Try it » Your task is to gather the lines below that hold the string "dropdown".
··· Data for processing
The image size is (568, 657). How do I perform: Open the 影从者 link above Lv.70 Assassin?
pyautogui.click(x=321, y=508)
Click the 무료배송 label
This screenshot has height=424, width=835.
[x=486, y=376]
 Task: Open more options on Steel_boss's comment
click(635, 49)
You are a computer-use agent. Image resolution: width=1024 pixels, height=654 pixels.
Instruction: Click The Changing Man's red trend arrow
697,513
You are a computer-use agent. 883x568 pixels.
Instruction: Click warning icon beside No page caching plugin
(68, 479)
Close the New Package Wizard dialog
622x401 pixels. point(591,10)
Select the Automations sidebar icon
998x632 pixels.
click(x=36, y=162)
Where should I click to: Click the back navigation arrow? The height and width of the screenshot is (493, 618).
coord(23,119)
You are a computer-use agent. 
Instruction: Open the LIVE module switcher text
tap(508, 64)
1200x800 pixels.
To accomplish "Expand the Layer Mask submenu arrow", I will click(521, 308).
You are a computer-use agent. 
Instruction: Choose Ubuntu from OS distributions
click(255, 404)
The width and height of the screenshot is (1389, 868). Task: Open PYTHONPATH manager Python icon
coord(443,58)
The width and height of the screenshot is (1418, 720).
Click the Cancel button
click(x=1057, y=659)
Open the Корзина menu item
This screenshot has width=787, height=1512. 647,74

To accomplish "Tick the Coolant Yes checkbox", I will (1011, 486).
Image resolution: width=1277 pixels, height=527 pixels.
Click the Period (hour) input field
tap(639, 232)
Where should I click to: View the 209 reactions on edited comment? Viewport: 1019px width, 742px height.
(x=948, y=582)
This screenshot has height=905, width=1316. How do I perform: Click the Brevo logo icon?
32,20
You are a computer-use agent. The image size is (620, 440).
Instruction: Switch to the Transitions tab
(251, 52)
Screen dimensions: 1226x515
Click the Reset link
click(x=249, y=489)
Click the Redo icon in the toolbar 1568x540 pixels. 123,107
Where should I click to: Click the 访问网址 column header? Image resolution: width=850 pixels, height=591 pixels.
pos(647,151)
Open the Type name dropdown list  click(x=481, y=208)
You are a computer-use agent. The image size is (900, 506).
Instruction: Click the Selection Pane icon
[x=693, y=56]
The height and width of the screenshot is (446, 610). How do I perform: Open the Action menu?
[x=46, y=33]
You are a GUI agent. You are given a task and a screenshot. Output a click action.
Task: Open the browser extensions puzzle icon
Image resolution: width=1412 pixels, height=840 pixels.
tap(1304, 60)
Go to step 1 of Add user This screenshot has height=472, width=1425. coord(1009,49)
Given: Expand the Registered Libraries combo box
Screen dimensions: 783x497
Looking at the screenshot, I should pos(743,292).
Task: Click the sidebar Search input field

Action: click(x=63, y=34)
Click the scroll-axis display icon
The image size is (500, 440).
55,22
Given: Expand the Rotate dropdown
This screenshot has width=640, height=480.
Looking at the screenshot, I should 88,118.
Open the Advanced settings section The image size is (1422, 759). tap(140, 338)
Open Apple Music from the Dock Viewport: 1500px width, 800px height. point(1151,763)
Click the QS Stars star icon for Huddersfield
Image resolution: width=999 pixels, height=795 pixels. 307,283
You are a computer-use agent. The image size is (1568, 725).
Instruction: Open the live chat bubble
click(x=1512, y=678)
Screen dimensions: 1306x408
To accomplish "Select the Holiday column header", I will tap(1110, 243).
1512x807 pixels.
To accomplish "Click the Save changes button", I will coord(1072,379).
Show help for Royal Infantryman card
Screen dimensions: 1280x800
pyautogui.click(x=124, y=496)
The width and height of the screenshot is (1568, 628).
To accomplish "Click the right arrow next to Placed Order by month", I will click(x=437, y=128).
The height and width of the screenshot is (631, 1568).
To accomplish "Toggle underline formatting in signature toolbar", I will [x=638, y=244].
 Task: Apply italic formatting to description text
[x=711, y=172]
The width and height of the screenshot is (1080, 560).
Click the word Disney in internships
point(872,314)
······
Response below »
Open the Type name dropdown list  click(x=481, y=208)
Given: Expand the Rotate dropdown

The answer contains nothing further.